In this study, satellite imagery was first processed in the Google Earth Engine environment. After applying preprocessing steps and cloud removal, the NDFI was computed. Using field surveys and historical aerial photographs from the 1960s, a binary map of flood and non-flood areas was produced. Based on this map, flood occurrence locations were extracted and used for model training and validation. Fifteen geo-environmental factors influencing flood occurrence, including topographic, hydrological, climatic, and land-cover parameters, were extracted and prepared as raster layers with a spatial resolution of 30 × 30 m. To prevent multicollinearity, correlations among factors were examined.

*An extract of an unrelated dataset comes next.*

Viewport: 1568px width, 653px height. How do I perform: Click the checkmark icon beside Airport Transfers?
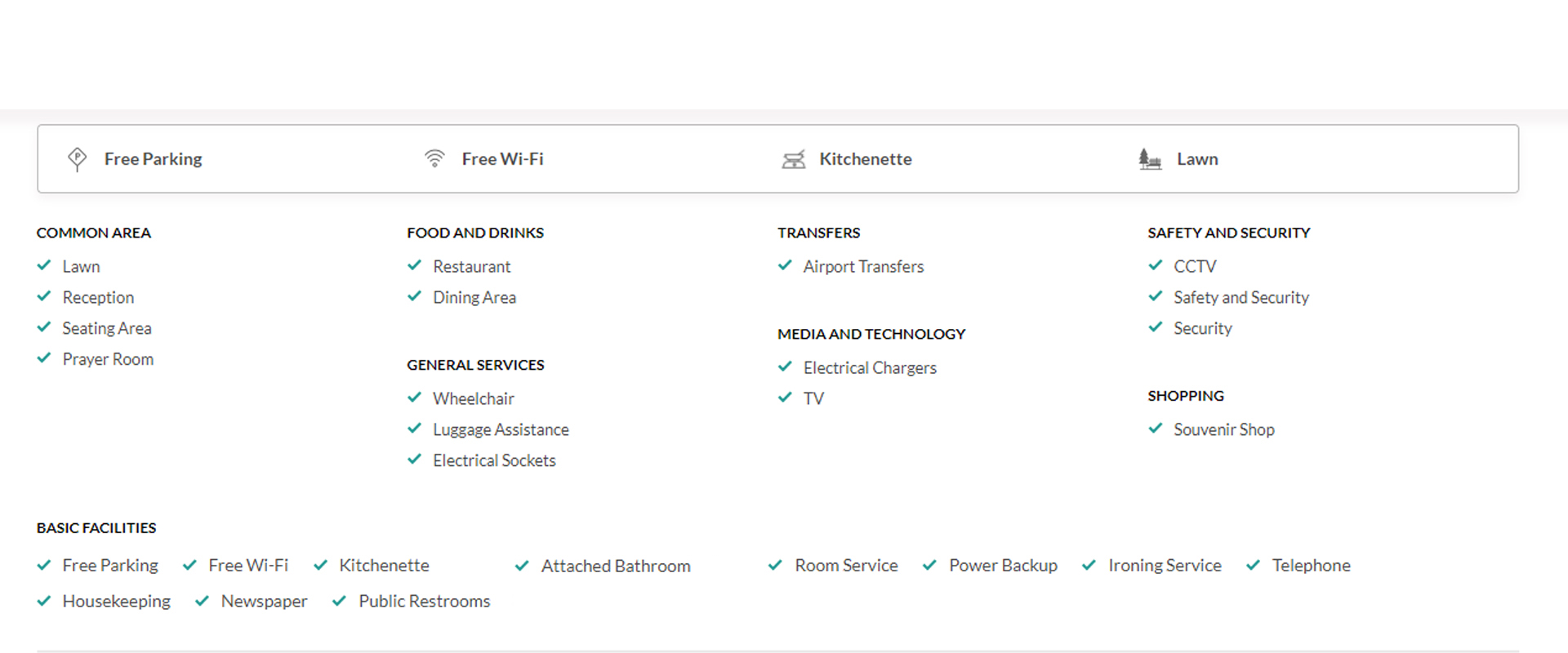785,265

Subsequently, four machine learning algorithms—Random Forest (RF), AdaBoost, Gradient Boosting (GB), and a hybrid RF–GB model—were applied to model flood susceptibility. Model performance was evaluated using Accuracy, Sensitivity, Specificity, F1-Score, Kappa coefficient, RMSE, and the Area Under the ROC Curve (AUC).

Results and Discussion

The results indicated that all machine learning models demonstrated acceptable capability in predicting flood-prone areas; however, differences in accuracy and stability were observed among them. The Random Forest model exhibited the best overall performance, with the highest discriminative ability (AUC = 0.9), overall accuracy (Accuracy = 0.83), and complete sensitivity in identifying flood-prone areas (Sensitivity = 1, Specificity = 0.6, F1 = 0.87, Kappa = 0.64), along with the lowest error (RMSE = 0.39). Gradient Boosting (AUC = 0.78, RMSE = 0.49, Accuracy = 0.75, Sensitivity = 1, Specificity = 0.4, F1 = 0.82, Kappa = 0.49) and AdaBoost (AUC = 0.82, RMSE = 0.43, Accuracy = 0.66, Sensitivity = 0.71, Specificity = 0.6, F1 = 0.71, Kappa = 0.31) also showed reasonable ability to identify flood-prone areas, but ranked lower in terms of balance between sensitivity and specificity. The hybrid RF–GB model, despite a relative improvement in discriminative ability (AUC = 0.88, RMSE = 0.41, Accuracy = 0.75, Sensitivity = 1, Specificity = 0.4, F1 = 0.82, Kappa = 0.43), did not demonstrate a significant advantage over the Random Forest model.Flood-prone maps were classified into five categories: very low, low, moderate, high, and very high. Spatial pattern analysis revealed that areas with high and very high susceptibility were predominantly located in low-elevation zones with gentle slopes, close to rivers, and with sparse vegetation cover, highlighting the dominant role of topographic and hydrological factors in the region’s flood generation processes.

Conclusion

The findings of this study indicate that integrating the NDFI index, remote sensing data, and machine learning algorithms within the Google Earth Engine framework provides an efficient, rapid, and cost-effective approach for predicting flood-prone areas in arid and data-scarce regions. Among the evaluated models, Random Forest demonstrated the most stable and accurate performance, showing a strong capability in identifying high-risk areas. Therefore, it can serve as a valuable decision-support tool for flood risk management, land-use planning, and mitigation of flood-related damages. The proposed framework is transferable to other regions with similar environmental conditions and can contribute to enhancing regional resilience to flood hazards.